I think it might have been Arnold Schoenberg who wrote about how even though a piece of music is perceived temporally from beginning to end it exists for the composer in an instant. This is how music exists on paper, beginning to end and middle are all there in one place, perceivable at one time. Static, complete. It’s like taking a scene from a film and putting the celluloid on the wall so everything can be seen at once.
In Simple Composition, Charles Wuorinen gives the sage advice that a draft of a piece should contain roughly the same detail throughout. This is sort of like planning a trip using Google Maps. We might start zoomed out somewhat to give a nice overview, and then set our start and end points. Where we are and where we want to be. We might then zoom in a little bit and start tweaking points along the journey, a stop at a restaurant here or a little jog over to visit friends there, etc. As we keep zooming in to make the route more exact more and more details become apparent, side streets and houses and so on.

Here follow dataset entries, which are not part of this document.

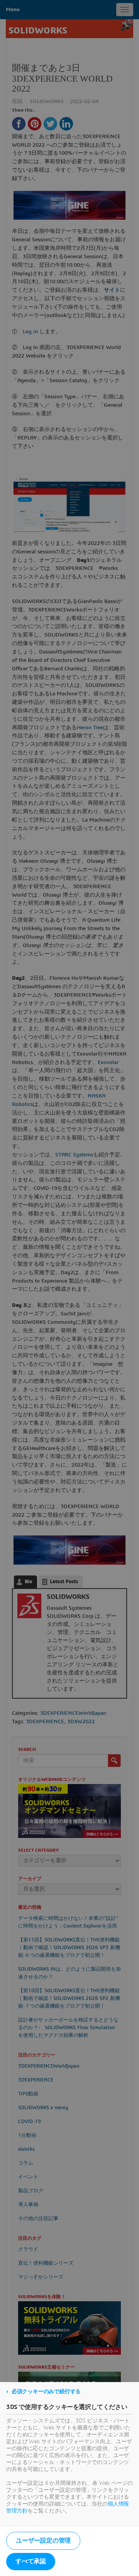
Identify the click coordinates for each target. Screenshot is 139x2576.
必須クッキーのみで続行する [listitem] (46, 2391)
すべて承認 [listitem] (30, 2561)
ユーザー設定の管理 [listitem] (43, 2541)
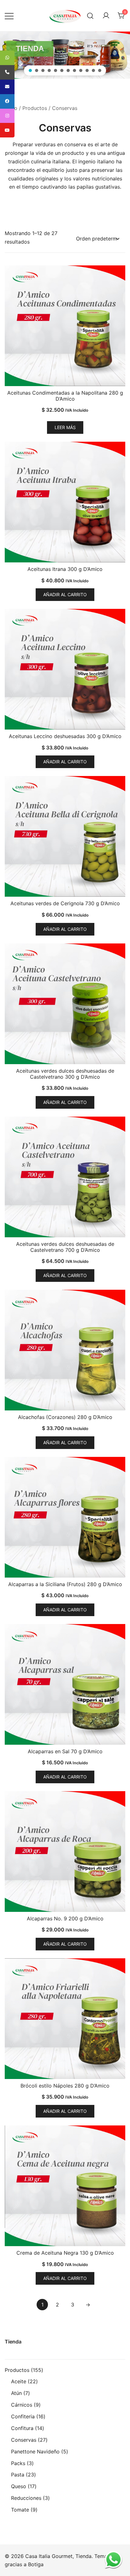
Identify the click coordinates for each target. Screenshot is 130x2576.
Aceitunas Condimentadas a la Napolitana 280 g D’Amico (65, 396)
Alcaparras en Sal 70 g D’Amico (65, 1751)
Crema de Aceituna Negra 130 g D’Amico (65, 2253)
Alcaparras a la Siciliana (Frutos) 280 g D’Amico (65, 1584)
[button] (30, 70)
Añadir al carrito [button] (65, 594)
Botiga (36, 2564)
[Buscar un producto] (90, 15)
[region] (65, 55)
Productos (34, 108)
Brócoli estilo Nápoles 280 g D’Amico (65, 2085)
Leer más (65, 427)
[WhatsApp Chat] (113, 2559)
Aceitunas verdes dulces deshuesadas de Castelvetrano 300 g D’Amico (65, 1074)
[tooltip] (7, 58)
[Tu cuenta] (106, 16)
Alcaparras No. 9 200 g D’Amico (65, 1918)
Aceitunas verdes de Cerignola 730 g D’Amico (65, 903)
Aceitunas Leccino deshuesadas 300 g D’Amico (65, 736)
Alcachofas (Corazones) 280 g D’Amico (65, 1417)
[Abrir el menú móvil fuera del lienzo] (9, 15)
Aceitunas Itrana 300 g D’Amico (65, 569)
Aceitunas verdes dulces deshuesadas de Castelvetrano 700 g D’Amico (65, 1247)
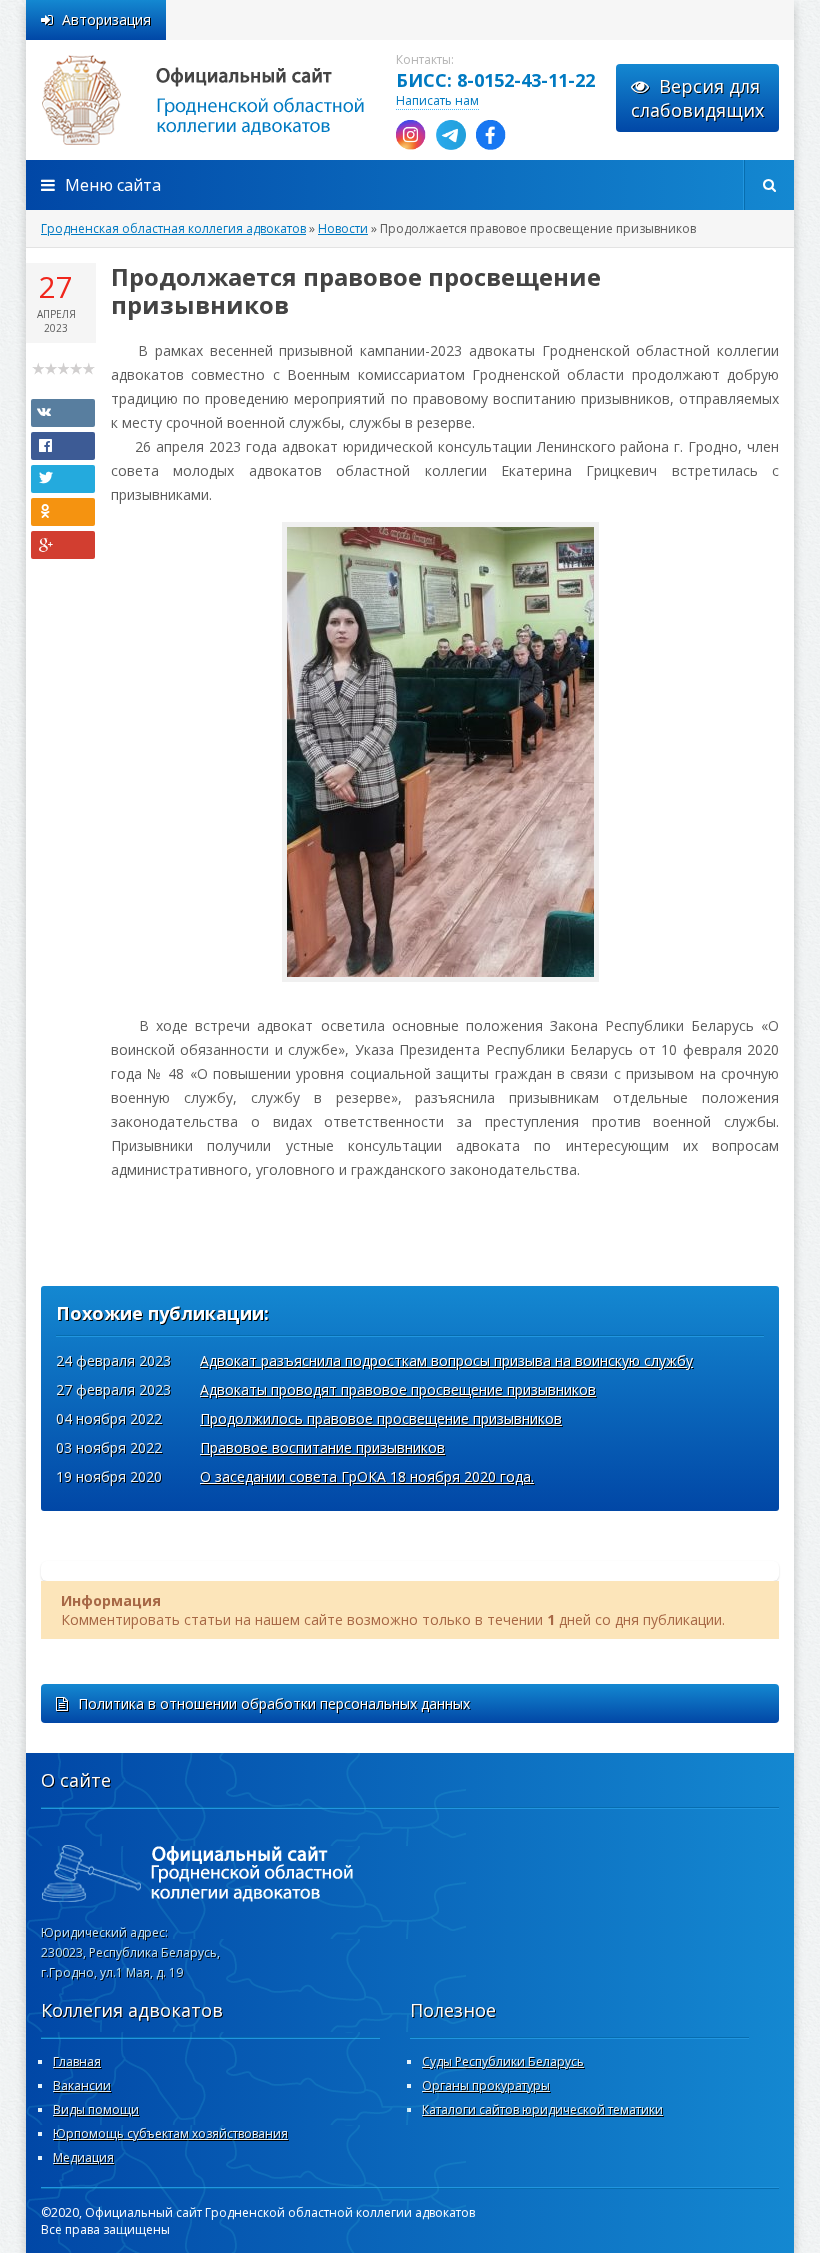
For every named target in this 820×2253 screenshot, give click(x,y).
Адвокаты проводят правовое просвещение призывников (398, 1389)
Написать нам (437, 100)
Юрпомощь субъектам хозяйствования (170, 2133)
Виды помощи (96, 2109)
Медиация (83, 2157)
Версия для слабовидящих (697, 98)
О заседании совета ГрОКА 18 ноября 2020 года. (367, 1476)
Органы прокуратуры (486, 2085)
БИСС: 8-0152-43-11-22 (495, 80)
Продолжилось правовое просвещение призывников (381, 1418)
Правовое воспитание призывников (322, 1447)
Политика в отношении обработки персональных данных (274, 1703)
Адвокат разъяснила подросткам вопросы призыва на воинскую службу (446, 1360)
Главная (77, 2061)
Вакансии (82, 2085)
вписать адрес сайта (226, 100)
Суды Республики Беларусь (503, 2061)
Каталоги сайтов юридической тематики (542, 2109)
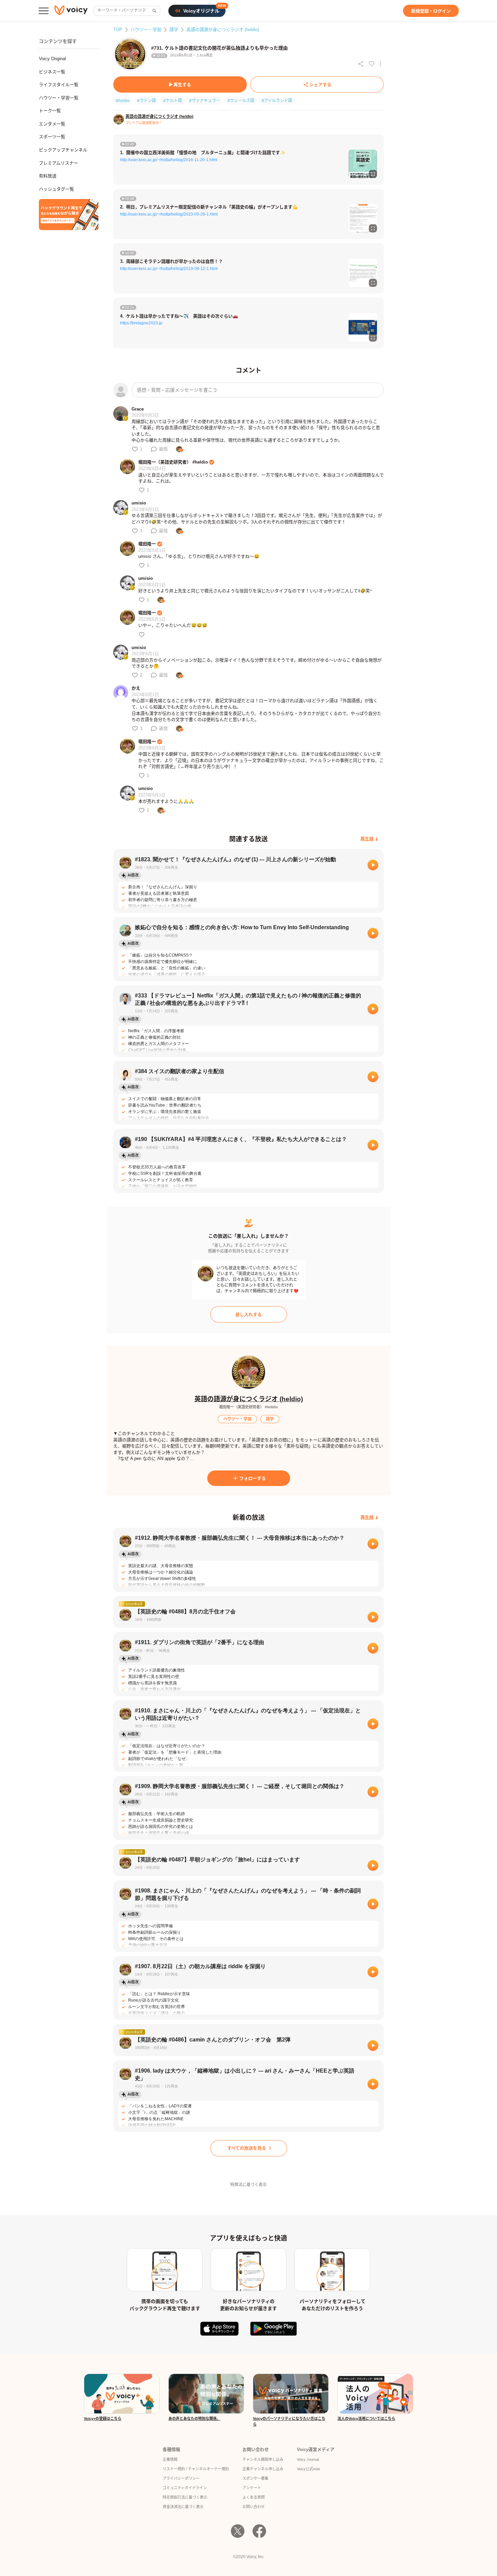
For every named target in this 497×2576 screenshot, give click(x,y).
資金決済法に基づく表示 (183, 2507)
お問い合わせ (253, 2507)
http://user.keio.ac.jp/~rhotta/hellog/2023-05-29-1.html (169, 214)
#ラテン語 (146, 100)
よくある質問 (253, 2497)
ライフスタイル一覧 (58, 84)
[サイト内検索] (153, 11)
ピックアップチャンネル (63, 149)
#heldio (123, 100)
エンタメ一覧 (52, 123)
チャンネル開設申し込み (262, 2459)
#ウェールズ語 (241, 100)
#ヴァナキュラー (204, 100)
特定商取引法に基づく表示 (185, 2497)
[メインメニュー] (43, 10)
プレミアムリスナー (58, 163)
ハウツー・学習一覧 (58, 97)
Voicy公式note (308, 2469)
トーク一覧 (50, 110)
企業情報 (170, 2459)
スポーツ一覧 (52, 136)
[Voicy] (71, 11)
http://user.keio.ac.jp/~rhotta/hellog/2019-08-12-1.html (169, 268)
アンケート (251, 2488)
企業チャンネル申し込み (262, 2469)
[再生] (373, 865)
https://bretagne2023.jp (141, 323)
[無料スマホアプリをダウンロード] (68, 214)
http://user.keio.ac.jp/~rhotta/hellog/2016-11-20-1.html (168, 159)
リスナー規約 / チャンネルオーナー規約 (196, 2469)
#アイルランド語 (277, 100)
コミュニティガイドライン (185, 2488)
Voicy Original (52, 58)
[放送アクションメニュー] (380, 63)
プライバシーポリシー (181, 2478)
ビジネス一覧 (52, 71)
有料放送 (47, 175)
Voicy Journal (308, 2459)
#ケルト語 (172, 100)
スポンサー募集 (255, 2478)
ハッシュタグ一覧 (56, 189)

When we make the journey everything passes by in sequence, but the map shows everything at once. If we are stopped at that aforementioned restaurant we can look ahead and see how far away and just where our friends’ house is. Even though we perceive the trip moving through time we can understand it as a whole unit.
So with a draft of a piece of music we have a beginning and middle and end, and we can slowly zoom in and add details throughout until it is finished. And even though we perceive the music temporally when performed we can understand it as a whole unit also.